Removing roadblocks to allow for decisive action on Auckland's critically important economic growth agenda is emerging as the top issue facing the city in early 2013.

I have said a number of times recently that I represent a business community who believe that Auckland would be in much better shape to perform its role as New Zealand's only city of global scale if decision-making was accelerated on delivering solutions to Auckland's big issues.

Transport and a national convention centre are the stand-out examples, but there are a number of other issues where a change of culture to focus on solutions and action is badly needed.

The recent transport report showing Auckland faces a looming congestion crisis in the city centre if we don't invest in improving rail and bus systems once again reinforced what has been abundantly clear for a number of years. We need more people out of cars and into public transport.
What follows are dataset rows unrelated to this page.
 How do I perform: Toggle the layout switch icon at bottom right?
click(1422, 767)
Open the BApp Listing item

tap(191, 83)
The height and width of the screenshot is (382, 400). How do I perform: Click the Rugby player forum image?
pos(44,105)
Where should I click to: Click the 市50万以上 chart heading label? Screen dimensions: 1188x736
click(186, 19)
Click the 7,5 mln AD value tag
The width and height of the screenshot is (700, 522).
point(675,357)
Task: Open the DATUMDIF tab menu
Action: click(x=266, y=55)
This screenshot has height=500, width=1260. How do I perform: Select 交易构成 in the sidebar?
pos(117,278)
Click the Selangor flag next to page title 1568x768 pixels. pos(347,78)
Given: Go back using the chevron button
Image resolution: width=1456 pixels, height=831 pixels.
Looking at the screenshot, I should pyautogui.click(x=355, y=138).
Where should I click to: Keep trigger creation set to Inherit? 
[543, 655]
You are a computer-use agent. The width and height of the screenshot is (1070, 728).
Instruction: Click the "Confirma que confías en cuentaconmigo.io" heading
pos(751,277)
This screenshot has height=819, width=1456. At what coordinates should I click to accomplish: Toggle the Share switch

In order to do that, we need a good and efficient network.


In the last decade more has been done in Auckland to fix the problem than in the past 50 years.

However, we need to face up urgently to the fact that Auckland's population is growing at twice the rate of the rest of New Zealand and we need some courageous decisions that will encourage investment in a much improved and more efficient public transport system.

It is very clear that the principle of turning the end-of-the-line Britomart rail station into a through stop on a loop line, so doubling the number trains that can travel on the rail network, has been sold to the Auckland public and has strong support as part of the city's transport solution.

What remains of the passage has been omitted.